Are you just using the ssh_known_hosts state, or are you using the users formula?
If you're using the users formula, add hash_known_hosts: False
to your pillar.
If you're using the state then just add - hash_known_hosts: False
to your state file.
Does that work for you?
Ah, just saw your question about fingerprints - yeah, that part is... confusing. I'm not entirely sure that I understand it yet, either. But I can provide the information to get the fingerprint that's expected.
@xenadmin To get the fingerprint, you should use: salt <minion> ssh.recv_known_host_entries host.domain.com port=2222 fingerprint_hash_type=SHA256 enc=ECDSA
. Give that a shot and let me know if you're still unable to add the known host!
(note that the hashed hostname here uses the [probably] broken ssh-keyscan host hashing, so don't use that)
@waynew Yes, I'm connecting ssh NOT over port 22, but a non-standard port.
I'm not using a "users formula" afaik. I wrote a simple state myself, which I presented already here: https://github.com/saltstack/salt/issues/40152#issuecomment-455685130
I already added - hash_known_hosts: False to my state, see my example state I posted a few posts above please.
No, it still doesn't work completely, because of the fingerprint. But this circumvents the ports issue. I don't understand why, but it circumvents it.
"ssh.recv_known_host_entries" I take a look at this one... So I experimented with this the last 30 minutes or so. I still don't understand it fully. It kinda works now, but doesn't do what I want it to do. I tried to squeeze this module into a state, as would need more of a module.
ssh.recv_known_host_entries:
module.run:
- hostname: FQDN
- enc: ECDSA
- port: 2222
- hash_known_hosts: True
I get a positive execution return, but I'm missing the results I expected:
@xenadmin Does this work for you?
add ssh key:
ssh_known_hosts.present:
- user: root
- name: YOUR_HOSTNAME_HERE
- fingerprint: OUTPUT_OF_FINGERPRINT_COMMAND
- enc: ECDSA
- port: 2222
- hash_known_hosts: False
hash known hosts:
cmd.run:
- name: ssh-keygen -H
- runas: root
- onchanges:
- ssh_known_hosts: add ssh key
file.absent:
- name: /root/.ssh/known_hosts.old
- onchanges:
- ssh_known_hosts: add ssh key
Where the OUTPUT_OF_FINGERPRINT command is the fingerprint that you get from this:
salt <minion> ssh.recv_known_host_entries YOUR_HOSTNAME_HERE port=2222 fingerprint_hash_type=SHA256 enc=ECDSA
Does that do what you need?
@waynew This works really good! Wow! I'm not sure, I understand the second part, yet, but it works good! Thank you! But this doesn't resolve this issue, does it?

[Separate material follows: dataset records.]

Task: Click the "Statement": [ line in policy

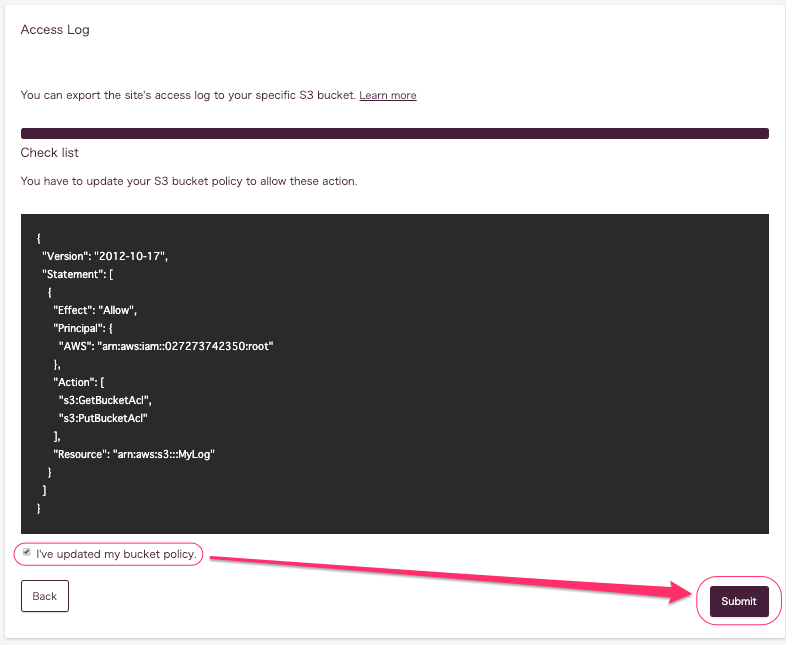Action: 78,274
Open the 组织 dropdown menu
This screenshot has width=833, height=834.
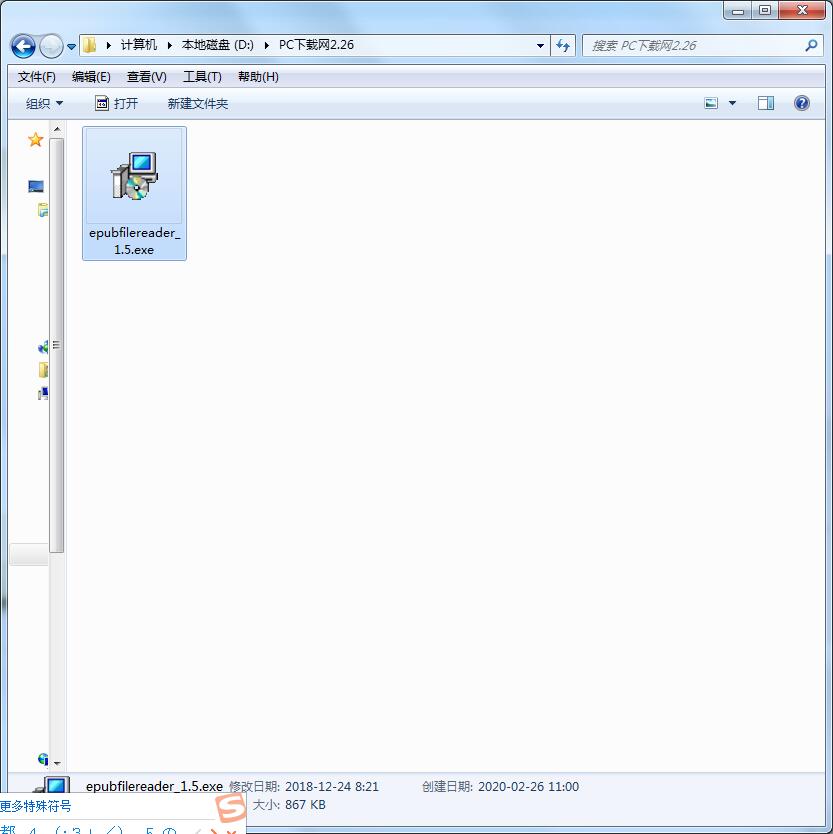43,102
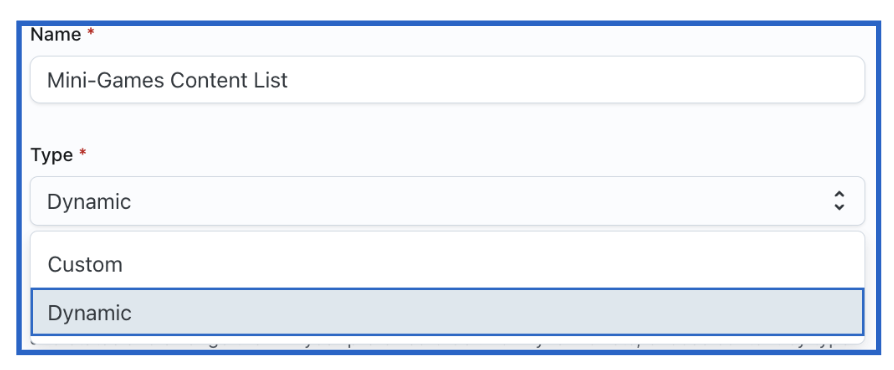Choose the highlighted Dynamic option
Image resolution: width=894 pixels, height=370 pixels.
coord(447,312)
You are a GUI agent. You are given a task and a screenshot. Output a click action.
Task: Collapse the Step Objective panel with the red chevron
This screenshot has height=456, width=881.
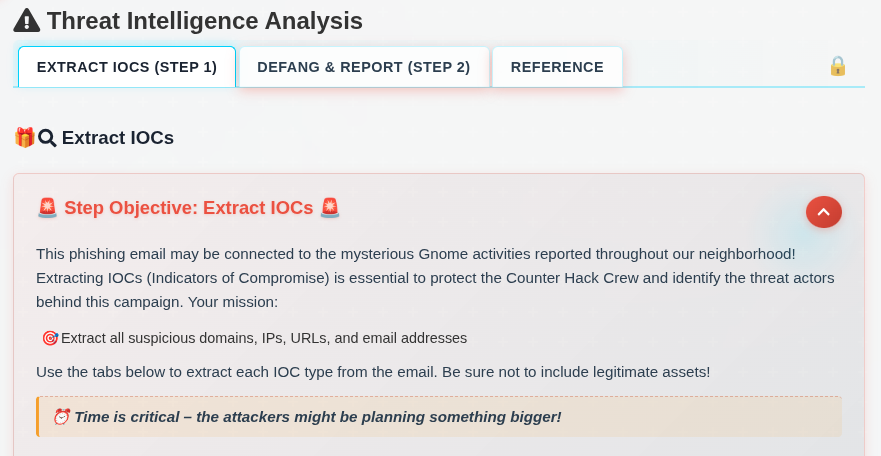point(824,212)
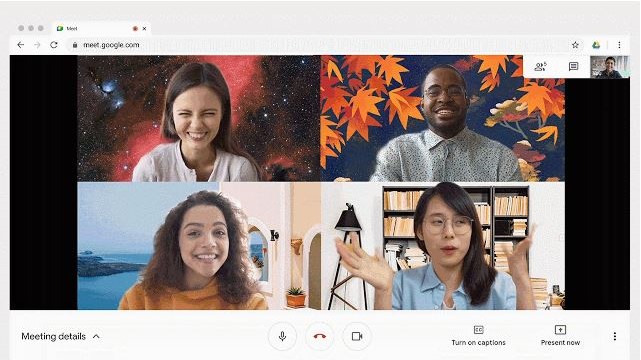641x360 pixels.
Task: Mute the microphone
Action: point(282,336)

@xenadmin Great! And you're right, it doesn't really resolve the issue - the root cause is that ssh-keyscan is broken most everywhere it's available. We can work around it, and I think we should.
What that looks like is:
It's a couple more steps than we currently do, but it's the most reliable way to get the output that SSH expects - my experience has been that most platforms have a broken ssh-keyscan.
I'm giving a workaround a bit of attention today, hopefully should have a PR up by the EOD
I've just created a PR - If you can, I'd appreciate folks testing to ensure that it works for you! (If my fix fails for you - or fixes your problem - please go comment on the PR above!)
I'm going to go ahead and close this - if my fix doesn't work, please let me know and I'll re-open
From @hackel on December 10, 2015 22:13
This just started happening after upgrading to 2015.8: I have the following clause in my users pillar:
This results in:
hash_known_hosts is not present, so I'm not sure what is going on here. I tried to explicitly set hash_known_hosts to False in case it was the default, but it didn't help.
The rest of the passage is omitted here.